Qui se cache derrière ces ciblages ?
Dans le cas de Felipe Calderon et de Lopez Obrador, il s'agit d’un service de sécurité mexicain. Quant aux numéros de Charles Michel, Emmanuel Macron, Edouard Philippe, et de nombreux responsables politiques français, ils ont été ciblés par le client marocain de NSO, qui a visé une très grande majorité – plus de 10 000 – de numéros marocains. Le même service a également ciblé le roi Mohammed VI, le directeur général de l’OMS mais aussi des téléphones algériens. Sollicitées par le Projet Pegasus, les autorités marocaines nous ont dit ne pas comprendre quel était le sens de notre enquête, ajoutant qu’Amnesty International n’avait jamais été en mesure de prouver que les attaques du logiciel venaient du Maroc. Le Premier ministre pakistanais, Imran Khan, a lui été ciblé par le client indien de NSO. L'opérateur rwandais de Pegasus a lui visé les chefs d'État sud-africain, burundais et ougandais.

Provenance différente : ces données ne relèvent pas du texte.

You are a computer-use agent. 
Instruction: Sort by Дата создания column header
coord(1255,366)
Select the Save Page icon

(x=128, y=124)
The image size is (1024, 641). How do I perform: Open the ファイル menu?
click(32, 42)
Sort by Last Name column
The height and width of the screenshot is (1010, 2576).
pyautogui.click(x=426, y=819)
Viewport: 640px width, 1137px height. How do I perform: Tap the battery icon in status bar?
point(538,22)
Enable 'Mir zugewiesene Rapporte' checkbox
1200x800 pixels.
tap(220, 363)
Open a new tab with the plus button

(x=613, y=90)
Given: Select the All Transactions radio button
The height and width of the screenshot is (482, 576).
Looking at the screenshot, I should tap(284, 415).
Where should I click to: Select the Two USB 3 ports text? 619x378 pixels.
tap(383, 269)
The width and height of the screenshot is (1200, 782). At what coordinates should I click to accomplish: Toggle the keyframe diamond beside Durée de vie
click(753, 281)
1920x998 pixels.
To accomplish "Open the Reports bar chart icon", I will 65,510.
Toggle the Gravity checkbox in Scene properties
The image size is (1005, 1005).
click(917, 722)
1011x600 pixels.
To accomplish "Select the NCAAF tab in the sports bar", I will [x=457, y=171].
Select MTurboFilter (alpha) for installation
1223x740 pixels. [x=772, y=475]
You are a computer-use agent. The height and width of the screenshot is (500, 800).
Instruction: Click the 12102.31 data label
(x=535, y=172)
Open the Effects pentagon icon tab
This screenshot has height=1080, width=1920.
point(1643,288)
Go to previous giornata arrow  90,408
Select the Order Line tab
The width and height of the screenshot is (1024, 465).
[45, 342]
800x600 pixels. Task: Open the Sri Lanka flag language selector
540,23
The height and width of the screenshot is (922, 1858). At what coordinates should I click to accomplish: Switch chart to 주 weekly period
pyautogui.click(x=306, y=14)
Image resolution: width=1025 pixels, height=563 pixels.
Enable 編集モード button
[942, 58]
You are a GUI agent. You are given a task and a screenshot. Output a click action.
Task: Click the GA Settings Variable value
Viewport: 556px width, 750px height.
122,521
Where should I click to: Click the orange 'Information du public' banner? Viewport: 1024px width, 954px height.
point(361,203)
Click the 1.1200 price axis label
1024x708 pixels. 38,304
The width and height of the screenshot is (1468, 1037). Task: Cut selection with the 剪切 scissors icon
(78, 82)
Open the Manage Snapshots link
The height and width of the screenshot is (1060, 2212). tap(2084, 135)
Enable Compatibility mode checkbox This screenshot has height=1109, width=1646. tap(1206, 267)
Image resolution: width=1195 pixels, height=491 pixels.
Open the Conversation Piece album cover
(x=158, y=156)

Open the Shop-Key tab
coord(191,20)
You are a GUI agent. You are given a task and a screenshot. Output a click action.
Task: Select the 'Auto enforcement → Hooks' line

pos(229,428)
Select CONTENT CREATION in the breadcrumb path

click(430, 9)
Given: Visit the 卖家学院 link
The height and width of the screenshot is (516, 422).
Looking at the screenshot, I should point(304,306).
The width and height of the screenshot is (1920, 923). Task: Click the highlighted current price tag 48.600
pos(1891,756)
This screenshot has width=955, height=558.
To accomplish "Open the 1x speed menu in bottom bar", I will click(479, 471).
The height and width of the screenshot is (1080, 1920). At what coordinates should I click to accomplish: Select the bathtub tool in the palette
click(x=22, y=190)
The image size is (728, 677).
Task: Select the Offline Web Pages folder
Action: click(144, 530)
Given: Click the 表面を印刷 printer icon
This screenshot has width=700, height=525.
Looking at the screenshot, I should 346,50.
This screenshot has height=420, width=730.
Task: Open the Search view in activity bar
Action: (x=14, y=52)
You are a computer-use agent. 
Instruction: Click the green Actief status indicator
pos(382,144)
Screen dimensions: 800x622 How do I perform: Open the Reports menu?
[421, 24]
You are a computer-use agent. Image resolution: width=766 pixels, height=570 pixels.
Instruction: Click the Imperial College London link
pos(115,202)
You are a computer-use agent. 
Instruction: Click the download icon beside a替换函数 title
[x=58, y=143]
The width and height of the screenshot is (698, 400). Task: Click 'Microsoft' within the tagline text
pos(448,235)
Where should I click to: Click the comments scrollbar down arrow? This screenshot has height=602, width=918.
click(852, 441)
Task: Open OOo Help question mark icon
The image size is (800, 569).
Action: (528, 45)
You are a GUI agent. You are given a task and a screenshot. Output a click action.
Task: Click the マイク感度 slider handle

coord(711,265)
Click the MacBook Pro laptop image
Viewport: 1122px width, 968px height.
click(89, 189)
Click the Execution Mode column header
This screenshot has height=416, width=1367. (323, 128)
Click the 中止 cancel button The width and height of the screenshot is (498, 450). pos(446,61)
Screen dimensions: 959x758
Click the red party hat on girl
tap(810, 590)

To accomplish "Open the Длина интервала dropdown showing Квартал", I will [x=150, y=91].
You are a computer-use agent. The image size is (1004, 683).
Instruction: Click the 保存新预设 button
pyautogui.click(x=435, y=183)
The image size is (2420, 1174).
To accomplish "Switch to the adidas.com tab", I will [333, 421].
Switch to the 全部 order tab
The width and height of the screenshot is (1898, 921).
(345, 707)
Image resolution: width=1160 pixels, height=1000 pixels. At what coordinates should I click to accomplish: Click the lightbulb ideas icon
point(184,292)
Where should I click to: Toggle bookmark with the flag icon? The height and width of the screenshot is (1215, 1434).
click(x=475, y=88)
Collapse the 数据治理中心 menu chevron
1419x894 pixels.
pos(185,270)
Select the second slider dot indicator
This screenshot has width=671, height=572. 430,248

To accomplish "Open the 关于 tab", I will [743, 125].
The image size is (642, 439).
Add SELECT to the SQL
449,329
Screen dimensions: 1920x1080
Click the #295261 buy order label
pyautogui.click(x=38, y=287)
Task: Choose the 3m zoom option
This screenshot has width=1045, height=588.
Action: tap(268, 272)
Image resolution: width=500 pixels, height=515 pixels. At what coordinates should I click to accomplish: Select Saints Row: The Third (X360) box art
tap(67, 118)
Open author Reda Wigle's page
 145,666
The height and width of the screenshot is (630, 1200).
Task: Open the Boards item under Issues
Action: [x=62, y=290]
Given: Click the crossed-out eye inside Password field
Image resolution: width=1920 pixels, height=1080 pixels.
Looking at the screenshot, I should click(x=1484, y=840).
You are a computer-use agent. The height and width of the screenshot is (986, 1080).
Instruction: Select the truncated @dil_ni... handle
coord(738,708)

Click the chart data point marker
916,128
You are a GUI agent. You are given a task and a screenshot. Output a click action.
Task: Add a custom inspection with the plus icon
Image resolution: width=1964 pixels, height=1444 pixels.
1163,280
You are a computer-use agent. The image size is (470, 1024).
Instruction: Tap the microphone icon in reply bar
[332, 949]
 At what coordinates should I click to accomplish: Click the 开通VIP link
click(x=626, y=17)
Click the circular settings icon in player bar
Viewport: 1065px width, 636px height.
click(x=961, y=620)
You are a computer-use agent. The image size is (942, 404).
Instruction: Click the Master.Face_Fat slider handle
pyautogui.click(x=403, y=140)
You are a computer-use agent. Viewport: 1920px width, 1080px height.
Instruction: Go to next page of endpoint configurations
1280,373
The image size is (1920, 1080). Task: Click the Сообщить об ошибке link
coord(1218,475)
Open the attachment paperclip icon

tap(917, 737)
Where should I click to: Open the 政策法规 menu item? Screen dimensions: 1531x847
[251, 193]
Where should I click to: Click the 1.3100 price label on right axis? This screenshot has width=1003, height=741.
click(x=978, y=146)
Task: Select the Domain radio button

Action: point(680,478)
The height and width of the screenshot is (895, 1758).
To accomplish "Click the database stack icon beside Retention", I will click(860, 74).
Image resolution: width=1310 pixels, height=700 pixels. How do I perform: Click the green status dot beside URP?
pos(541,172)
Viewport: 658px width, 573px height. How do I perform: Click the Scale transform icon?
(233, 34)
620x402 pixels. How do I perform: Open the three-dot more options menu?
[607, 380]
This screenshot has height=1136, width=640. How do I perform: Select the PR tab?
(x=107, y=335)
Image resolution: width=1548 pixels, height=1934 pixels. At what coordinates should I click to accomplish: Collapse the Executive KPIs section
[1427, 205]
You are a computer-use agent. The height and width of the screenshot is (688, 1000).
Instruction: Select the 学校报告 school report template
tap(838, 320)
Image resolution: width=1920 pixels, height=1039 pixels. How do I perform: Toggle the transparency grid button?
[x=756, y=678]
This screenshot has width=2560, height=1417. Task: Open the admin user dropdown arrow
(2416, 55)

Enfin, les Premiers ministres irakien et libanais ont été ciblés par deux opérateurs apparemment du Golfe, l’un visant majoritairement des téléphones émiratis, et l’autre des numéros essentiellement saoudiens.
Le démenti de NSO
L’espionnage de chefs d’État par des clients de NSO contrevient à la politique de l’entreprise israélienne, qui assure dédier ses outils à la sécurité intérieure et la lutte contre la criminalité. De son côté, "NSO Group nie fermement les fausses accusations portées dans votre enquête, nous a écrit la société contactée par le Projet Pegasus. Ces accusations sont pour beaucoup des théories non corroborées, qui jettent de sérieux doutes sur la crédibilité de vos sources, ainsi que sur le cœur de votre enquête. Vos sources vous ont fourni des informations ne s’appuyant sur aucune base factuelle, comme le montre l’absence de preuves appuyant nombre de vos accusations."
Cependant, La société affirme qu'elle "continuera d’enquêter sur les accusations crédibles d’utilisation abusive [de son logiciel] et agira en fonction des résultats de ces enquêtes. Cela pourrait consister en la fermeture de l’accès de certains clients au système. NSO a montré qu’elle était capable et encline à faire, en cas d’abus confirmés, ce qu’elle a fait par le passé, et qu’elle n’hésitera pas à réitérer."